**Request A**. Summarize the passage on the Queen Charlotte soundtrack in two sentences.
**Request B**. From the passage on the Queen Charlotte soundtrack, copy everything from "2023 soundtrack album" down to "by Sony Music.", changing nothing.
**Request C**. Based on the passage on the Queen Charlotte soundtrack, decide whether each statement agrees with it, answering yes or no and quoting the words that settle it: (i) The album was released on May 4, 2023. (ii) Kris Bowers scored only the first season of Bridgerton. (iii) Max Wrightson co-wrote some tracks on the first project.

**Extract to read**.

_ _ _

Soundtrack album by various artists
- Released: May 4, 2023
- Recorded: 2022–2023
- Genre: Classical; R&B;
- Length: 29:29
- Label: Netflix Music; Sony Masterworks;
- Producer: Caleb Chan; Brian Chan; Arbel Bedak; Jim McMillen; Kris Bowers; Vitamin String Quartet;

Bridgerton soundtracks chronology
| Bridgerton Season Two (Soundtrack from the Netflix Series) (2023) | Queen Charlotte: A Bridgerton Story (Covers from the Netflix Series) (2023) |  |

= Queen Charlotte: A Bridgerton Story (soundtrack) =

2023 soundtrack album

The soundtrack for the 2023 historical drama limited series Queen Charlotte: A Bridgerton Story, a prequel spin-off of the Netflix series Bridgerton created by Shonda Rhimes, are two projects produced by Sony Music.

The first, Queen Charlotte: A Bridgerton Story (Soundtrack from the Netflix Series), consists of an original score composed and produced by Kris Bowers, while the latter Queen Charlotte: A Bridgerton Story (Covers from the Netflix Series) is an reinterpretation in a classical music key of pop songs from Beyoncé, Alicia Keys, SZA, Dolly Parton and Whitney Houston discography by Bowers with brothers Brian Chan and Caleb Chan.

== Production ==
Kris Bowers, who scored both the first and second seasons of Bridgerton, also worked on two original soundtrack projects for the series through Sony Music. The first one, Queen Charlotte: A Bridgerton Story (Soundtrack from the Netflix Series), was supervised by Bowers, with co-production by Max Wrightson and co-writing of some tracks by Alec Sievern and Michael Dean Parsons.

_ _ _

**Record set**.

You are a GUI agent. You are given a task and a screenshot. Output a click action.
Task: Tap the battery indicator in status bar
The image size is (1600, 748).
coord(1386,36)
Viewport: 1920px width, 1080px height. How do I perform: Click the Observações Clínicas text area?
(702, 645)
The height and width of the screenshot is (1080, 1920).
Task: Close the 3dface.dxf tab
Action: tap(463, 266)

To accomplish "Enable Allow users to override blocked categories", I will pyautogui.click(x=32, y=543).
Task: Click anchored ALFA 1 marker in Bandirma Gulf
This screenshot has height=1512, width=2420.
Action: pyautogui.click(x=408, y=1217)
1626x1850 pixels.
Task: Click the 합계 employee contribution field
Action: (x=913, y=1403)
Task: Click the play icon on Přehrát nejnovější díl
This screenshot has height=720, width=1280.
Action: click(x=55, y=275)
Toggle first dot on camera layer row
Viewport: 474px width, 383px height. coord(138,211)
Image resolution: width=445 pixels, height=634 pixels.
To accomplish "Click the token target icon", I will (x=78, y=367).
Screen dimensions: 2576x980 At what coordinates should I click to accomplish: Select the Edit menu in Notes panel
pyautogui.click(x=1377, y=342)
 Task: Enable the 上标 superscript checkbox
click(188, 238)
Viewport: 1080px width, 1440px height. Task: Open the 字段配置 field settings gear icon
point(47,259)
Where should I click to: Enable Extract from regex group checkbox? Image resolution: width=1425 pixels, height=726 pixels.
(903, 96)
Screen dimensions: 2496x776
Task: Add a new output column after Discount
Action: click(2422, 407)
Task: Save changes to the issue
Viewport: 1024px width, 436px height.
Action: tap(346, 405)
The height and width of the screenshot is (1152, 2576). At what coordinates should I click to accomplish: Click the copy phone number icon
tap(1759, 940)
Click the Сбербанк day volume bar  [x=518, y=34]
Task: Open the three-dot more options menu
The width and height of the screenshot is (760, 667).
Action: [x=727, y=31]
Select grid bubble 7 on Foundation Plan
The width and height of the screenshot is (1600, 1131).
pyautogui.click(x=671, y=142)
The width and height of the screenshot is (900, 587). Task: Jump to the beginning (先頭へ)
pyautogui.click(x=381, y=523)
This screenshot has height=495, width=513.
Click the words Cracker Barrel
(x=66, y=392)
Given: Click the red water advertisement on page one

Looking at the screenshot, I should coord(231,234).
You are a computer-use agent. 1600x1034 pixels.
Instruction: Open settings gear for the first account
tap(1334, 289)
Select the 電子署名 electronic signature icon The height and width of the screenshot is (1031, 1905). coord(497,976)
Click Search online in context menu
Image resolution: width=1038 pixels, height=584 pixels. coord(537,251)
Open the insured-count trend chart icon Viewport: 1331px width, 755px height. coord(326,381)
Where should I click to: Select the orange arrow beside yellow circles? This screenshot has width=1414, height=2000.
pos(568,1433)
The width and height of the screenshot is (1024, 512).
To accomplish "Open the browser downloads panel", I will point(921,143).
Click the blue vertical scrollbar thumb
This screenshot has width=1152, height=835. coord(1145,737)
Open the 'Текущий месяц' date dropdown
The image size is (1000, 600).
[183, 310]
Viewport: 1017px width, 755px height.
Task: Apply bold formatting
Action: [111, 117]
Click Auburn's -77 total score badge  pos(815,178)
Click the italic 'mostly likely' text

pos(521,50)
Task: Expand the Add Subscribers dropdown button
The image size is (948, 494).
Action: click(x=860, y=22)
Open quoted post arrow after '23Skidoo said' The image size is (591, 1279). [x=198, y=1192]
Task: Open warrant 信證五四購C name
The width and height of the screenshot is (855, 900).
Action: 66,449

_ _ _

**Full solution A**. The soundtrack for Queen Charlotte: A Bridgerton Story, a prequel spin-off of the Netflix series Bridgerton, consists of two projects produced by Sony Music. The first is an original score composed and produced by Kris Bowers, and the second is a classical reinterpretation of pop songs by Beyoncé, Alicia Keys, SZA, Dolly Parton and Whitney Houston, made by Bowers with brothers Brian Chan and Caleb Chan.

**Full solution B**.
2023 soundtrack album

The soundtrack for the 2023 historical drama limited series Queen Charlotte: A Bridgerton Story, a prequel spin-off of the Netflix series Bridgerton created by Shonda Rhimes, are two projects produced by Sony Music.

**Full solution C**.
(i) Yes: "Released: May 4, 2023"
(ii) No: "who scored both the first and second seasons of Bridgerton"
(iii) No: "with co-production by Max Wrightson and co-writing of some tracks by Alec Sievern and Michael Dean Parsons"